We proceed by induction on $a$. For the base case, note that $\ntimes(\zero,\next(\zero)) = \zero$. For the inductive step, suppose we have $\ntimes(a,\next(\zero)) = a$ for some $a$. Now \[\begin{eqnarray*} & & \ntimes(\next(a),\next(\zero)) \\ & \href{/posts/arithmetic-made-difficult/Times.html#cor-times-up-next} = & \nplus(\ntimes(a,\next(\zero)),\next(\zero)) \\ & \hyp{\ntimes(a,\next(\zero)) = a} = & \nplus(a,\next(\zero)) \\ & \href{/posts/arithmetic-made-difficult/Plus.html#thm-plus-next-right} = & \next(\nplus(a,\zero)) \\ & \href{/posts/arithmetic-made-difficult/Plus.html#thm-plus-zero-right} = & \next(a) \end{eqnarray*}\] as needed.

_test_times_one_left :: (Natural n, Equal n)
  => n -> (n -> n -> n) -> Test (n -> Bool)
_test_times_one_left _ f =
  testName "a == times(1,a)" $
  \a -> eq a (f (next zero) a)


_test_times_one_right :: (Natural n, Equal n)
  => n -> (n -> n -> n) -> Test (n -> Bool)
_test_times_one_right _ f =
  testName "a == times(a,1)" $
  \a -> eq a (f a (next zero))

$\ntimes$ is commutative.

For all $a,b \in \nats$ we have $\ntimes(a,b) = \ntimes(b,a)$.

▶ [PROBLEMS AND TASKS]
A) List every link target cited in the proof of the page excerpt.
B) Rewrite the part of the page excerpt that opens with the words "We proceed by" and closes with "(next zero) a)", replacing "_test_times_one_left" with "_test_times_unit_left".

▶ [RECORDS SUPPLIED]
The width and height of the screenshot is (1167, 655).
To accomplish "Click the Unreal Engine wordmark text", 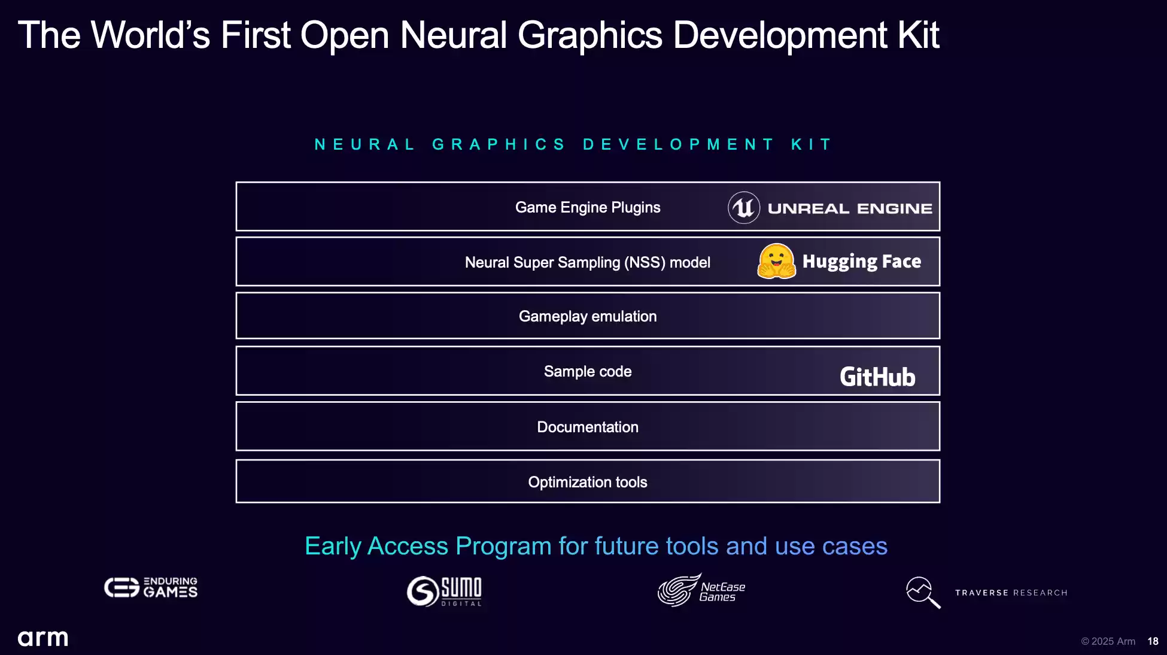I will [x=850, y=208].
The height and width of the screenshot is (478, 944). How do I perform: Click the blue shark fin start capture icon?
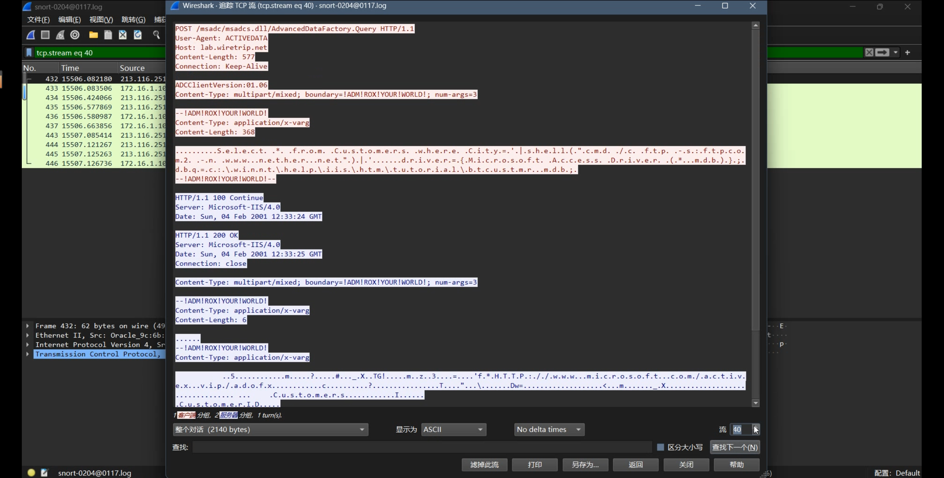coord(31,35)
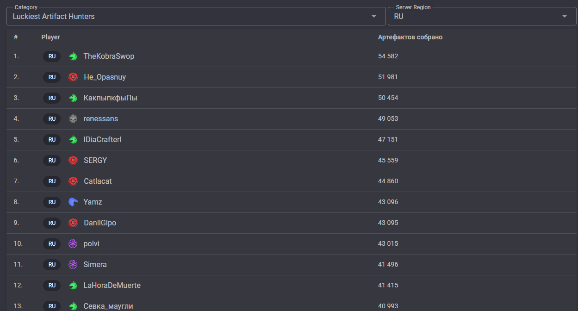This screenshot has width=578, height=311.
Task: Open Севка_маугли player name
Action: click(108, 306)
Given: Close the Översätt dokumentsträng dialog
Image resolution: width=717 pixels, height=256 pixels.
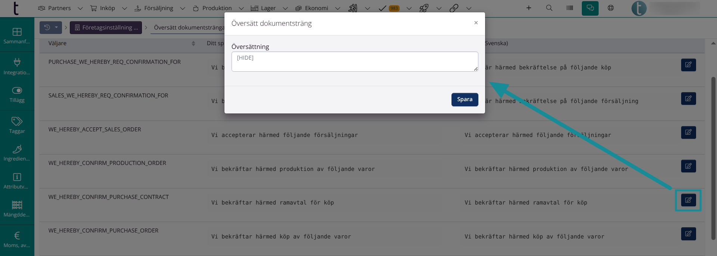Looking at the screenshot, I should 476,23.
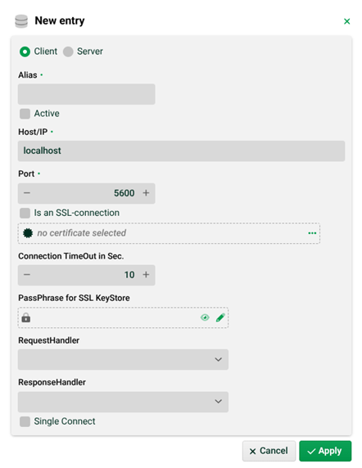Click the Apply button

(x=325, y=451)
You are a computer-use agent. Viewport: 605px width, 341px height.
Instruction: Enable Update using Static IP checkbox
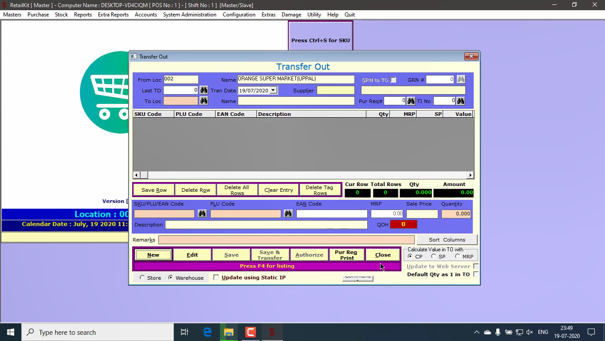coord(216,278)
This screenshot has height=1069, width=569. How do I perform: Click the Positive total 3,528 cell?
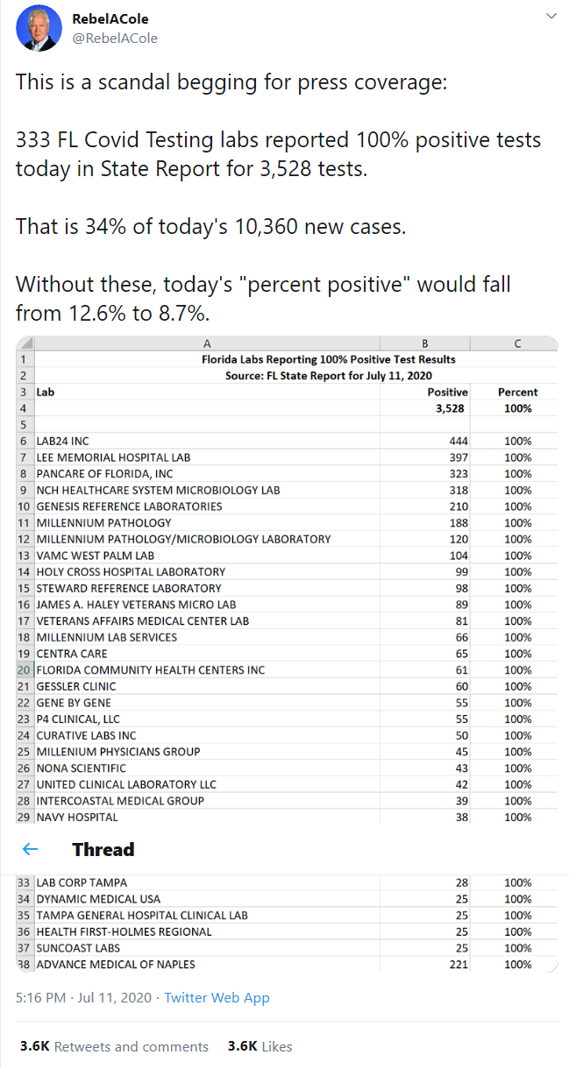coord(446,408)
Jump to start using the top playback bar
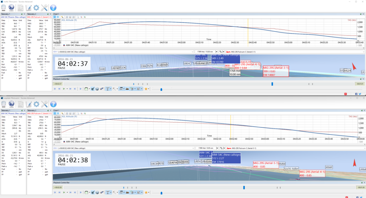Viewport: 366px width, 198px height. click(x=55, y=89)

▶ [WRITTEN RESPONSES]
A)
- /posts/arithmetic-made-difficult/Times.html#cor-times-up-next
- /posts/arithmetic-made-difficult/Plus.html#thm-plus-next-right
- /posts/arithmetic-made-difficult/Plus.html#thm-plus-zero-right

B)
We proceed by induction on $a$. For the base case, note that $\ntimes(\zero,\next(\zero)) = \zero$. For the inductive step, suppose we have $\ntimes(a,\next(\zero)) = a$ for some $a$. Now \[\begin{eqnarray*} & & \ntimes(\next(a),\next(\zero)) \\ & \href{/posts/arithmetic-made-difficult/Times.html#cor-times-up-next} = & \nplus(\ntimes(a,\next(\zero)),\next(\zero)) \\ & \hyp{\ntimes(a,\next(\zero)) = a} = & \nplus(a,\next(\zero)) \\ & \href{/posts/arithmetic-made-difficult/Plus.html#thm-plus-next-right} = & \next(\nplus(a,\zero)) \\ & \href{/posts/arithmetic-made-difficult/Plus.html#thm-plus-zero-right} = & \next(a) \end{eqnarray*}\] as needed.

_test_times_unit_left :: (Natural n, Equal n)
  => n -> (n -> n -> n) -> Test (n -> Bool)
_test_times_unit_left _ f =
  testName "a == times(1,a)" $
  \a -> eq a (f (next zero) a)